PASSAGE TO READ:
═══
Health Care 2009: Great Expectations – The Obama Administration and Health Care Reform
Jonathan Oberlander. N Engl J Med, 360; 4: 321-323, 2009.
Health Care 2009: Medicaid and the U.S. Path to National Health Insurance
Michael Sparer. N Engl J Med, 360; 4: 323-325, 2009.
Background: Much is being said about U.S. health care reform, with this year’s election of President Barack Obama. Similar momentum occurred after the election of the last U.S. Democratic President, when the Clinton administration assumed power and focused on reforms in 1993 and 1994. Despite substantial efforts by that White House and First Lady, fundamental change did not occur. Some believe that this was the result of both the power of the private sector and the concomitant failure by the Clintons’ health policy team to capture the hearts and minds of Americans. This month’s e-Round précis the perspectives of two health policy scholars, Dr. Oberlander from the University of North Carolina, Chapel Hill, and Dr. Sparer from Mailman School of Public Health, Columbia University, New York. These articles are reviewed both for interest and because of the belief that U.S. health reform will have a demonstrable impact on Canada’s health care system or, at the very least, our perspectives on insurance coverage and private funding for health care.
Précis of Overlander: President Obama supports universal coverage and some think that the prospects for this have never been more favorable. There are, however, daunting and opposing political and ideological barriers, and the policy agenda for Obama’s administration is replete with competing priorities, each of a profound and serious nature. Nearly everyone believes the U.S. system “is broken (but) there is no consensus on how to fix it.” Added to this is the reality that health reform impacts health care incomes and, hence, generates major opposition. The costs of reform will need to be absorbed in the face of an already crushing deficit and unprecedented debt. To deal with this, some argue that reform may have to be a series of incremental steps rather than a wholesale, system-wide and sweeping change. Others support a complete severance between employment and insurance. Reform will confront the reality of growing unemployment and, therefore, growth in the uninsured and anxiety by middle-Americans fearful of jobs, medical bills, and health care coverage. These factors may fuel the Obama agenda, particularly if one adds the industry competitiveness argument to the mix and the potential that the recession could weaken the barriers to progress.
═══
ABOUT THIS TASK: In the health care reform summary, which two years did the Clinton administration focus on reforms?
═══
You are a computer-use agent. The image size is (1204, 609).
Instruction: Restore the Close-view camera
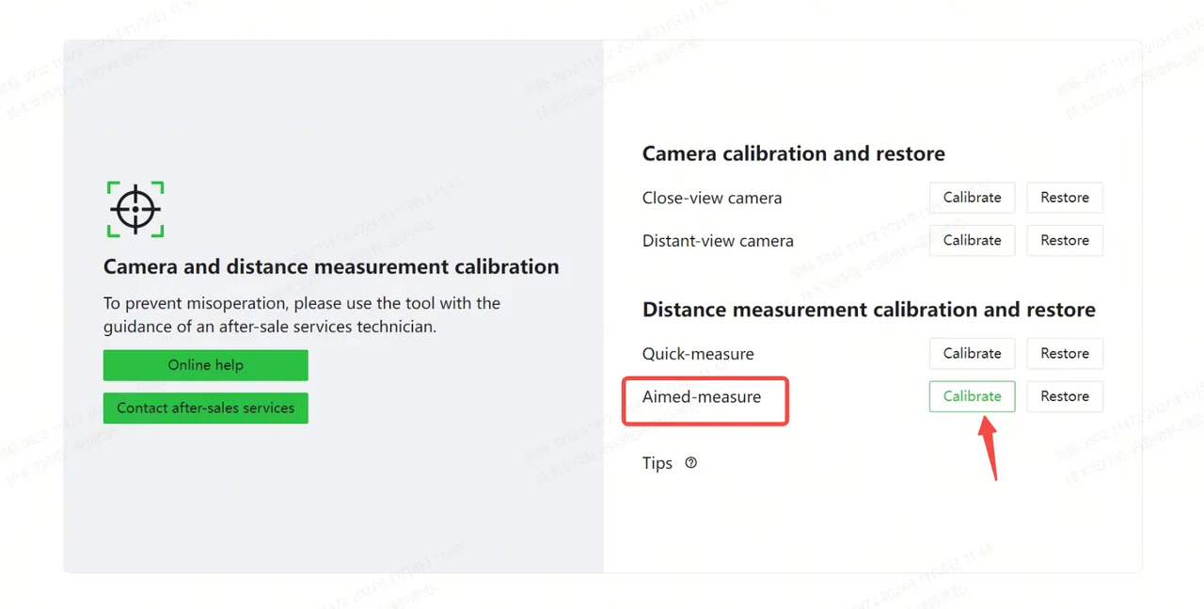1065,198
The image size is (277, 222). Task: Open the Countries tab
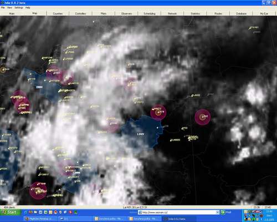(58, 13)
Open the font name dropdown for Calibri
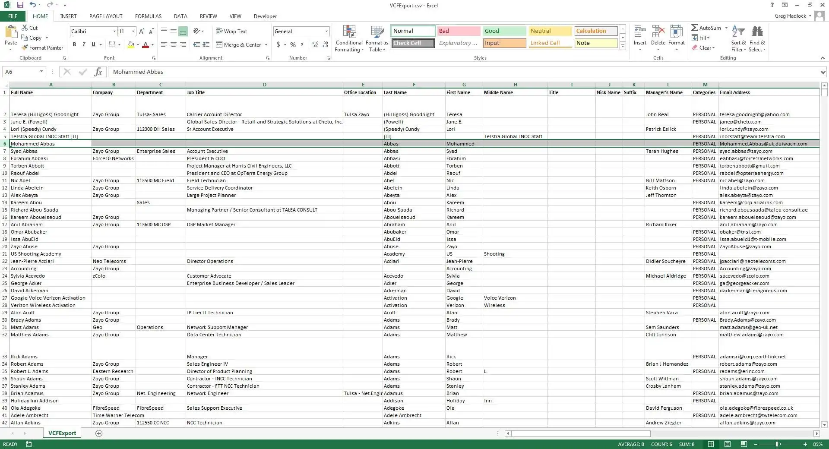 pos(114,32)
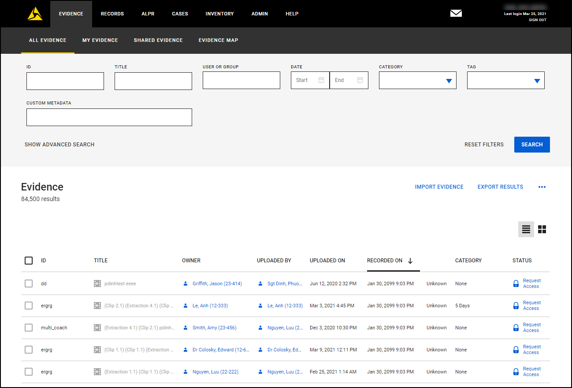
═══
SOLUTION TO THE EXERCISE: 1993 and 1994